Tuesday, March 13, 2007

The Most Positive View Of The Future?

Is dispensationalism the most positive viewpoint for the future of our world?

We get to be raptured and watch all the horrors from the safety of heaven...

Dispensationalists in their own words:

“God will destroy this earth that is so marred and cursed by Satan’s evil. He will include the atmospheric heaven to guarantee that all semblance of evil has been cleared away.”
[Tim LaHaye]

“John was hurtled by God’s Spirit through time up to the end of the twentieth century, shown the actual cataclysmic events of the Tribulation, then returned to the first century and told to write about what he had witnessed”
[Hal Lindsey, The Rapture: Truth or Consequences, 101-102]

“We are seeing in my judgment the birth-pangs that will be called in the future the beginning of the end. I believe in my mind that the Third World War has already begun.”
[John Hagee, BBC Interview]

Rayford Steele, Left Behind’s hero, is given multiple opportunities to thwart or destroy the evil Antichrist early in the series. But he refrains from doing so because he views the Bible as a preset script dictating that the Antichrist “must” live for seven more years.
[From Soul Harvest, The World Takes Sides, Volume 4 in the Left Behind Series]

“Scripture had come to life. This was the Red Horse of the Apocalypse. Next would come more death and famine and plagues until a quarter of the population of the earth that remained after the rapture was wiped out.”
[LaHaye and Jenkins, Nicolae, 108]

“The first time He came to earth, Jesus was the Lamb of God, led in silence to the slaughter. The next time He comes, He will be the Lion of the tribe of Judah who will trample His enemies until their blood stains His garments, and He shall rule with a rod of iron. Even so, come Lord Jesus!”

##########

(PROBLEM SET):
(a) Copy the part of the dispensationalism post that begins at the words "[Tim LaHaye]" and stops after "seven more years.".
(b) How would you render this sentence from the dispensationalism post in Spanish: "He will include the atmospheric heaven to guarantee that all semblance of evil has been cleared away."
(c) Answer these from the dispensationalism post:
(i) What source is given for the John Hagee quotation?
(ii) How many more years does Rayford Steele believe the Antichrist "must" live?
(iii) In the final quotation, what will He rule with?

##########

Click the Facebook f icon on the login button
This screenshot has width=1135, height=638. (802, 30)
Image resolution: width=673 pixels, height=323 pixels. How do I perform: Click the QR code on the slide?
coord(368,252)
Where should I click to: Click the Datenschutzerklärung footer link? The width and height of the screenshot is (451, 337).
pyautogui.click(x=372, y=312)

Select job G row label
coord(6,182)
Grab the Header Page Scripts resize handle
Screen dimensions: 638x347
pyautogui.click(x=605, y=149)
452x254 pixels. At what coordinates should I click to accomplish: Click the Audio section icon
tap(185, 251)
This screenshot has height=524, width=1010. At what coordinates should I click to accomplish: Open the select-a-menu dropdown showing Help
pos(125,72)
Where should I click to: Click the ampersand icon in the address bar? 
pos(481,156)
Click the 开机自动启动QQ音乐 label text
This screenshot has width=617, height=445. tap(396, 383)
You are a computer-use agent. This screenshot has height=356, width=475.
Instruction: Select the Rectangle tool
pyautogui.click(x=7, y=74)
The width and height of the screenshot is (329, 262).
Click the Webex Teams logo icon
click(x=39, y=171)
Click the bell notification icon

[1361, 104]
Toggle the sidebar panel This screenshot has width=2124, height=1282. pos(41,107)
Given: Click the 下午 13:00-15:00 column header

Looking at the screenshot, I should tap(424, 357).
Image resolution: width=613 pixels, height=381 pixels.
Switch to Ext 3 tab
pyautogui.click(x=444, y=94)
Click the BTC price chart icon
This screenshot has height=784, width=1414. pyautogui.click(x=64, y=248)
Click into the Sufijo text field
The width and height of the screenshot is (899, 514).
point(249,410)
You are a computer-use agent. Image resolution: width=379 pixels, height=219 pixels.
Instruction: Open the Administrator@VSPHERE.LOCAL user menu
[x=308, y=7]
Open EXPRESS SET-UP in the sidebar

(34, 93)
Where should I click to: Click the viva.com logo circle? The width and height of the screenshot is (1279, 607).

##########

(REPLIES):
(a)
[Tim LaHaye]

“John was hurtled by God’s Spirit through time up to the end of the twentieth century, shown the actual cataclysmic events of the Tribulation, then returned to the first century and told to write about what he had witnessed”
[Hal Lindsey, The Rapture: Truth or Consequences, 101-102]

“We are seeing in my judgment the birth-pangs that will be called in the future the beginning of the end. I believe in my mind that the Third World War has already begun.”
[John Hagee, BBC Interview]

Rayford Steele, Left Behind’s hero, is given multiple opportunities to thwart or destroy the evil Antichrist early in the series. But he refrains from doing so because he views the Bible as a preset script dictating that the Antichrist “must” live for seven more years.

(b) Incluirá el cielo atmosférico para garantizar que toda apariencia de maldad haya sido eliminada.

(c)
(i) A BBC interview
(ii) Seven
(iii) A rod of iron